Adam Włodarczyk (Wrocław Centre of Networking and Supercomputing),
Alan O'Cais (Juelich Supercomputing Centre)
.. In the next line you have the name of how this module will be referenced in the main documentation (which you can
reference, in this case, as ":ref:`example`"). You *MUST* change the reference below from "example" to something
unique otherwise you will cause cross-referencing errors. The reference must come right before the heading for the
reference to work (so don't insert a comment between).
.. _htc:
#######################################
E-CAM High Throughput Computing Library
#######################################
.. Let's add a local table of contents to help people navigate the page
.. contents:: :local:
.. Add an abstract for a *general* audience here. Write a few lines that explains the "helicopter view" of why you are
creating this module. For example, you might say that "This module is a stepping stone to incorporating XXXX effects
into YYYY process, which in turn should allow ZZZZ to be simulated. If successful, this could make it possible to
produce compound AAAA while avoiding expensive process BBBB and CCCC."

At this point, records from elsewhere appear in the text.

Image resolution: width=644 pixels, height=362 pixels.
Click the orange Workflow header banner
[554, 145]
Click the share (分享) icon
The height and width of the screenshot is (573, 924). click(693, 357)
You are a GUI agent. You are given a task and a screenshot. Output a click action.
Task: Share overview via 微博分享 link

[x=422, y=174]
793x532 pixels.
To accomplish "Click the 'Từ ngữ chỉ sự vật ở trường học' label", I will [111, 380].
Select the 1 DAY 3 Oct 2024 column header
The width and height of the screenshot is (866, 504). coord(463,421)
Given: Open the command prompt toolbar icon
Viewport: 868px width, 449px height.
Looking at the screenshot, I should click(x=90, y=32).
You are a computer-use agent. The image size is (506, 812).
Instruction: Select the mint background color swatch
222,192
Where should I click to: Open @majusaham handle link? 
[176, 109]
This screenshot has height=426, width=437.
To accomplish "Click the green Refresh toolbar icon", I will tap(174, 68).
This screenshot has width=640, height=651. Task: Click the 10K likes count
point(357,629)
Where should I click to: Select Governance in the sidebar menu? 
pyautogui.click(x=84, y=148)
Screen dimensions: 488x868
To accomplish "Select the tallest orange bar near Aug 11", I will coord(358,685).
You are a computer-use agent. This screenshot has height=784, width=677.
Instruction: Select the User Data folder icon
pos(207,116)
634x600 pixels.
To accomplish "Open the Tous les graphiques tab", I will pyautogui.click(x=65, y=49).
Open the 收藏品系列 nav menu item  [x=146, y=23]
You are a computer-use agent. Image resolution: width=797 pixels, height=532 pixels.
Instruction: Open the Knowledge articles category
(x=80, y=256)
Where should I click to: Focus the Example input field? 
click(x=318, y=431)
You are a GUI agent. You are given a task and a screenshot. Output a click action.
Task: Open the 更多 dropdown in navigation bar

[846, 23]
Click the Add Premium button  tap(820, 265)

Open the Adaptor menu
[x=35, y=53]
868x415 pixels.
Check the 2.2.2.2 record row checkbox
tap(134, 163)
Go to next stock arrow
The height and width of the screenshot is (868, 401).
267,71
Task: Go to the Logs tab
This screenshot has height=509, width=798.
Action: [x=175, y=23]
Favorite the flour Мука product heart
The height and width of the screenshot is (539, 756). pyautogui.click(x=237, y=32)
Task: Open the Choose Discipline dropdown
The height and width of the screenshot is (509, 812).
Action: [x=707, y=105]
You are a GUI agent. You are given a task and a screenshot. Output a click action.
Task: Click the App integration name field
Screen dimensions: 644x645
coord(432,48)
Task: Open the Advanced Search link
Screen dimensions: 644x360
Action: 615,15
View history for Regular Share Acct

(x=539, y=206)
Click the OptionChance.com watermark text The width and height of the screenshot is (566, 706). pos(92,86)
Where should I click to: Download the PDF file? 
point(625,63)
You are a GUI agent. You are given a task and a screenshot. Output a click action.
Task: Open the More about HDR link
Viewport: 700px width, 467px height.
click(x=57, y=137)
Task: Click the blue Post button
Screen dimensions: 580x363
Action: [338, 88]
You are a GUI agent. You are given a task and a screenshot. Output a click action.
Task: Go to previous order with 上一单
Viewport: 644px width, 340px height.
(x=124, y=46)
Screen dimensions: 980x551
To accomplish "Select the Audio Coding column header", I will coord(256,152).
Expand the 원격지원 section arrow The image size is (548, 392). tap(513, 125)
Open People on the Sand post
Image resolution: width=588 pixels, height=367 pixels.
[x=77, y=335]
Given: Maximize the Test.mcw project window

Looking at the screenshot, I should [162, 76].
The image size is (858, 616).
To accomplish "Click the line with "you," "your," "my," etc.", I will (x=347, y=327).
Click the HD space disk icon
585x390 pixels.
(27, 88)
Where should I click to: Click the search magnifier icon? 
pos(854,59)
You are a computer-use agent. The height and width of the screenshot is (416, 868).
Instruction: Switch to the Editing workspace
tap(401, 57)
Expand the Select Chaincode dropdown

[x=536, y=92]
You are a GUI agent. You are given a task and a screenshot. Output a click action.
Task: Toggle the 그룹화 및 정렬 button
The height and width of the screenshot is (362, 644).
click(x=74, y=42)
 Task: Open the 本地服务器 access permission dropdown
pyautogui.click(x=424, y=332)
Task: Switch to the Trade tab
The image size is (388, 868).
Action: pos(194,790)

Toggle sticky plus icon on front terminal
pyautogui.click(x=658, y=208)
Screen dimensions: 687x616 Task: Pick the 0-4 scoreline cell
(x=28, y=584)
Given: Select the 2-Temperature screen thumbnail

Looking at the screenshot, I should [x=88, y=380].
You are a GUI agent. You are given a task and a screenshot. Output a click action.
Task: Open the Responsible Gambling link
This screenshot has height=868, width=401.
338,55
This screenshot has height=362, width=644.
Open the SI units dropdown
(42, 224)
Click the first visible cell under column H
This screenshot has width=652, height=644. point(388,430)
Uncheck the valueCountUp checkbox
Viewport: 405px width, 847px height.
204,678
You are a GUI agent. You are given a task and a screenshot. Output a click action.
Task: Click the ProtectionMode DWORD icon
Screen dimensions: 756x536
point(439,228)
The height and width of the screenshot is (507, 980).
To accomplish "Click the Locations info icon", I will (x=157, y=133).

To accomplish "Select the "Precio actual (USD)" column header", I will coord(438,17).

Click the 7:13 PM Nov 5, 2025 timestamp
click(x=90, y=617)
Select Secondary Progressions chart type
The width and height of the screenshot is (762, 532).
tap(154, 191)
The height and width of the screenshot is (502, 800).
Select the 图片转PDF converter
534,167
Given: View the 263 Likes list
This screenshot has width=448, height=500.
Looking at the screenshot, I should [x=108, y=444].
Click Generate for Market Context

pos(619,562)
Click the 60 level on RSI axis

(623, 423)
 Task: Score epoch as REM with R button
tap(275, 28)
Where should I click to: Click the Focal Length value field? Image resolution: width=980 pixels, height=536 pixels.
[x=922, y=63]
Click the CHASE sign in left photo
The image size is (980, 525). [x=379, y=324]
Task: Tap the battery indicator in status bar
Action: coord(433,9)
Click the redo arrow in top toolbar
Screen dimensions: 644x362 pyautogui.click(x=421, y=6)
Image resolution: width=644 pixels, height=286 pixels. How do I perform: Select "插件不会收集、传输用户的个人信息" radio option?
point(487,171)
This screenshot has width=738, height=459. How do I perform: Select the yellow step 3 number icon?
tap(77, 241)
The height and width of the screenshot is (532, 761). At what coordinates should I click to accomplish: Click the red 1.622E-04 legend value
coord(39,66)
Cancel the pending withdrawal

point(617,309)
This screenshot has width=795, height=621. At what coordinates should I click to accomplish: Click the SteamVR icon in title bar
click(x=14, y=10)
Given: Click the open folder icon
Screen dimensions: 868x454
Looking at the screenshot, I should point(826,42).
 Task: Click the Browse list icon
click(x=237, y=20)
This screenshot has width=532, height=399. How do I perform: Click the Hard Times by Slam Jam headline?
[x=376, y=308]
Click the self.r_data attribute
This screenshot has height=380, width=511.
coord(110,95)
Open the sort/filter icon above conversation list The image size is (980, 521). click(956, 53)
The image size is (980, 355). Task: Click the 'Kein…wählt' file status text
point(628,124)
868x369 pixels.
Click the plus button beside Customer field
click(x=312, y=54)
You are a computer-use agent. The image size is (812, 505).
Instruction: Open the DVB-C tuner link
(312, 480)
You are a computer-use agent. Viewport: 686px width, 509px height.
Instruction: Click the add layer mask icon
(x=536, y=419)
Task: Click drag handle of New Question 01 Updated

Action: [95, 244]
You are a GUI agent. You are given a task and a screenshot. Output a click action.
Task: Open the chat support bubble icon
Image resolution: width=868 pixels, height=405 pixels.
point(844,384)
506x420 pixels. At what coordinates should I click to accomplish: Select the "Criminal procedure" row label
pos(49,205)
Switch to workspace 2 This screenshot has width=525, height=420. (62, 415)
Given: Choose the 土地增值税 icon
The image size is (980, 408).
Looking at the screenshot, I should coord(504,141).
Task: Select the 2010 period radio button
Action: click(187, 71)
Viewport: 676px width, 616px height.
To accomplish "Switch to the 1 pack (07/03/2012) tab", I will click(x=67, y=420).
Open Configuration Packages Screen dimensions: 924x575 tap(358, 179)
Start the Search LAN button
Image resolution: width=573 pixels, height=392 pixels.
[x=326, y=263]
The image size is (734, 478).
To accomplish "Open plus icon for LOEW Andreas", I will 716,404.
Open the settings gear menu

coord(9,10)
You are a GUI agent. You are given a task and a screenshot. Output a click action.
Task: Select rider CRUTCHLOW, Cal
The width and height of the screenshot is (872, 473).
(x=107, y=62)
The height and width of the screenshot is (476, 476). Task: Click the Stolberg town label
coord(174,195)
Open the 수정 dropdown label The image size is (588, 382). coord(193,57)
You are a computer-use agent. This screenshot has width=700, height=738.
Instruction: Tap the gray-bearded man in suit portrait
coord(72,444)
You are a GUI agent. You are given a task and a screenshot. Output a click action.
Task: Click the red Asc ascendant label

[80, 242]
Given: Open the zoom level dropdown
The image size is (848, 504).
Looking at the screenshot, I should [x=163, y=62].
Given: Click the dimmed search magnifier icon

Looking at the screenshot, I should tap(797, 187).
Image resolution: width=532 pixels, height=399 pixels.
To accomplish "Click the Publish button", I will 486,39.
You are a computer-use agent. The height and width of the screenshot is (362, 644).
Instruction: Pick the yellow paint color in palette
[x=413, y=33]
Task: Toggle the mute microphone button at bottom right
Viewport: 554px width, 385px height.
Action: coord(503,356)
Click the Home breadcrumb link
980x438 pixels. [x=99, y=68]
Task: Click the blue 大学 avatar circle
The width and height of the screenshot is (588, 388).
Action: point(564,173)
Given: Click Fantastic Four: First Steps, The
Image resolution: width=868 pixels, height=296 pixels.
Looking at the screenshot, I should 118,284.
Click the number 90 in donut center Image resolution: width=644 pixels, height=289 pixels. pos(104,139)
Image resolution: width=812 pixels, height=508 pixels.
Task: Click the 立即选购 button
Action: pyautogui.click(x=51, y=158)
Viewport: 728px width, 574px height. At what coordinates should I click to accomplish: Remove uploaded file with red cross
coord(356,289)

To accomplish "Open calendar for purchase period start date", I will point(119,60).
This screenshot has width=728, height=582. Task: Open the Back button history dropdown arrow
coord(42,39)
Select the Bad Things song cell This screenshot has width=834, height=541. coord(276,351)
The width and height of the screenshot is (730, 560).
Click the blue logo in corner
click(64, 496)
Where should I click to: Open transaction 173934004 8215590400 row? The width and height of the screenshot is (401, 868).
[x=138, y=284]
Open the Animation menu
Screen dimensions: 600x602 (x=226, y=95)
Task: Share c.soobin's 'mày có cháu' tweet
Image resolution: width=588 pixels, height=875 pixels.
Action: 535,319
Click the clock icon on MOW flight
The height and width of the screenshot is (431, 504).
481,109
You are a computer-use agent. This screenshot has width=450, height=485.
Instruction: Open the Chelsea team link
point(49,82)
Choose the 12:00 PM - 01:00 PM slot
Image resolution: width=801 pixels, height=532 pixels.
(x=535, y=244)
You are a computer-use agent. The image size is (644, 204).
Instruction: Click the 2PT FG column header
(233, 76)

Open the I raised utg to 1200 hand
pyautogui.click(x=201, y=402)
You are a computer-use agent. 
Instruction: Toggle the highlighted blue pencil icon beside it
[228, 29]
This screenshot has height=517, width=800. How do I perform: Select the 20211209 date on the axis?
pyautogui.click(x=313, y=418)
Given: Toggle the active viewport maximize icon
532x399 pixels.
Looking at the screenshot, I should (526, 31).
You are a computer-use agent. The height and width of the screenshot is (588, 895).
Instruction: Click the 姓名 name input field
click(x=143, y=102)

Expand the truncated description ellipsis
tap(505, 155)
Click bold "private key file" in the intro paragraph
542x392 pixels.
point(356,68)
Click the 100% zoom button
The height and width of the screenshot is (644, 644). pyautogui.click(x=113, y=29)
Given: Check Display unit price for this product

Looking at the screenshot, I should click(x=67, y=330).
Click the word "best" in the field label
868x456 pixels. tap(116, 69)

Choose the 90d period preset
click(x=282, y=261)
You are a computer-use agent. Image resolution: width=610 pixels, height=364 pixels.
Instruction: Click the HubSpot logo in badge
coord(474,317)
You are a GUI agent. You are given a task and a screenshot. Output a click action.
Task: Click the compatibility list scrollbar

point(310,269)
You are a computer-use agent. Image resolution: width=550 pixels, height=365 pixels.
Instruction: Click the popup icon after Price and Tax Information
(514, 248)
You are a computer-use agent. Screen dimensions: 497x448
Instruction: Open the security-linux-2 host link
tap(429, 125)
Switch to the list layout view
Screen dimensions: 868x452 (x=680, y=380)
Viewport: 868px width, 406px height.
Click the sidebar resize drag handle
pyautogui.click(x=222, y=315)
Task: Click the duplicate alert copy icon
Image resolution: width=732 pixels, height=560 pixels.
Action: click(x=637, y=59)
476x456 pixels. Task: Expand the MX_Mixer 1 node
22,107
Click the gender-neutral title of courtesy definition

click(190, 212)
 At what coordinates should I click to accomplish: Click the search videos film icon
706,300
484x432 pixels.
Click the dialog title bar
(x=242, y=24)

E-CAM is interested in the challenge
of bridging timescales. To study molecular dynamics with atomistic detail, timesteps must be used on
the order of a femtosecond. Many problems in biological chemistry, materials science, and other
fields involve events that only spontaneously occur after a millisecond or longer (for example,
biomolecular conformational changes, or nucleation processes). That means that around :math:`10^{12}` time
steps would be needed to see a single millisecond-scale event. This is the problem of "rare
events" in theoretical and computational chemistry.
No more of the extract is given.